Over the past year or so, I've been implementing an AX.25 Connected Mode Convergence Layer for the DTN2 reference implementation of the Delay Tolerant Networking Research Group's Bundling Protocol.
Since I first posted in the Linux Hams mailing list about these efforts last April, I've been in contact with John, EI7IG, who's recently been trying out this code and has succeeded in sending bundles through the ether at 1200bps on 2m.
It works, but it doesn't work properly. There are two persistent bugs that I've so far been unable to sort out. Still, we've managed to string together a veritable hodge-podge of devices, using three different convergence layers (AX.25, Bluetooth and TCP) and have even had DtnMail running across this "het-net".
I've been getting jealous though, of John's success. You see, I've been testing the AX.25 Convergence Layer using an old PK-232 TNC running in KISS mode, with a loop-back cable. This morning, I decided to send my own bundles through my own ether. By this I mean the ether in my house. All I needed was an AX.25 connection from my MacBook Pro through my TH-D7E in my living room via one of the radios in the shack to my Ubuntu box upstairs.
The complicated bit in all of this is that I needed to use KISS mode on the D7. Now I've heard that KISS on the D7 is frightful, so I decided to google around and discover how bad it really is. I found posts that discussed the different revisions of the D7 and the bugs they manifested. I concluded that if I reduced the AX.25 window to one, and stuck to 1200bps link rate, I should be OK.
I decided to leave my TM-D700A and PK-232 out of the test setup, so I configured soundmodem to run on the Ubuntu box in the shack and hooked it up through the Tigertronics Signalink to my FT-817 with its rubber duck antenna. This meant that I could run a low power AX.25 link over 2m or 70cm to the D7 downstairs.
So I set up a Gutsy Gibbon virtual machine under VmWare Fusion on my MacBook Pro, installed libax25 and all the bits, installed the build tools, the mercurial source code management system, cloned the repository from my Ubuntu box with the experimental AX.25 code, built the code and sat down to test out the link.

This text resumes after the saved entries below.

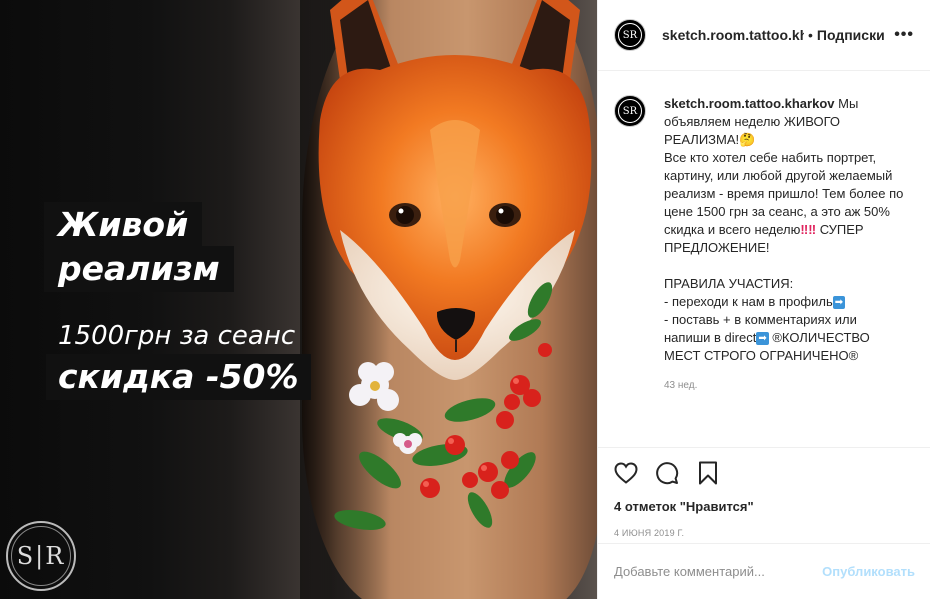 This screenshot has width=930, height=599. I want to click on bookmark-icon, so click(708, 473).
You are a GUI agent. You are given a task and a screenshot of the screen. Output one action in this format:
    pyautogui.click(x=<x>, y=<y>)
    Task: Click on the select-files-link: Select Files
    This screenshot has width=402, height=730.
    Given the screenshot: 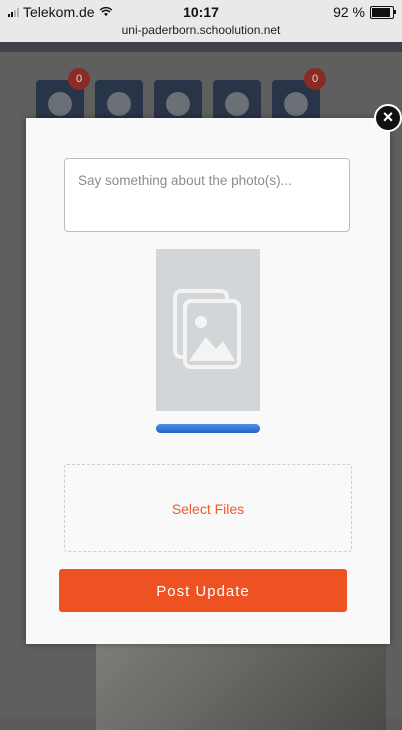 What is the action you would take?
    pyautogui.click(x=208, y=508)
    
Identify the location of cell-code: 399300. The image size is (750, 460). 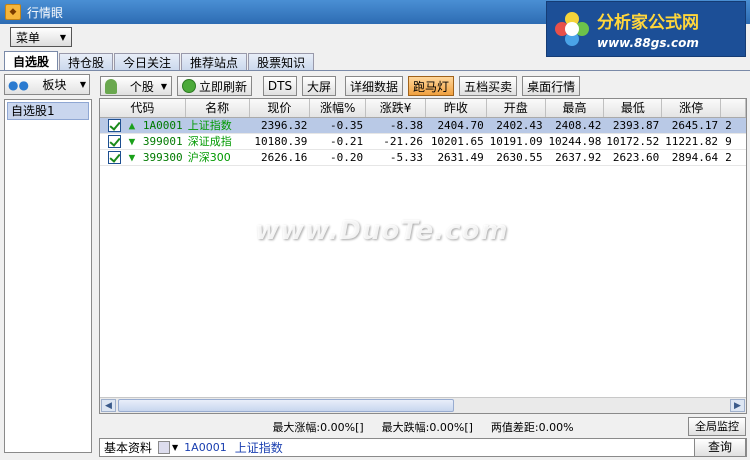
(162, 158).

With the D7 in Packet mode, it worked fine. With my D700 temporarily taken from APRS duties and pushed into service as a mailbox, the D7 connected happily. However, when I put the D7 into KISS mode and attempted to repeat the exercise with the call program, the D7 ignored all received packets and forwarded nothing over the serial link into the host's KISS implementation. Now, this was unexpected. I googled and googled and found no references to a problem with a D7 that wouldn't receive anything in KISS mode. I reset the D7 to factory defaults and tried again. I rebooted the Ubuntu VM. I monitored the link between the D7 and the D700 with the FT-817 and its soundmodem interface. Sure enough, the D7 was transmitting the SABM's and the D700 was replying with UAs, but the D7 steadfastly refused to pass anything on up via its KISS mode interface, even though I could hear the sound of healthy packets emanating from its loudspeaker. With the D7 out of KISS mode, APRS and connections to the D700's mailbox work fine, but KISS receive is as dead as a dodo.
Now, I don't expect anyone to actually comment here, but if anyone posts any suggestions as to what I could try next, or points out the obvious futility of my efforts, then I'll be grateful. Meanwhile, I'll be trying to come up with another cunning plan to get some sort of KISS mode link connection that's more interesting than a cable with some wires twisted together without having to dismantle the shack completely.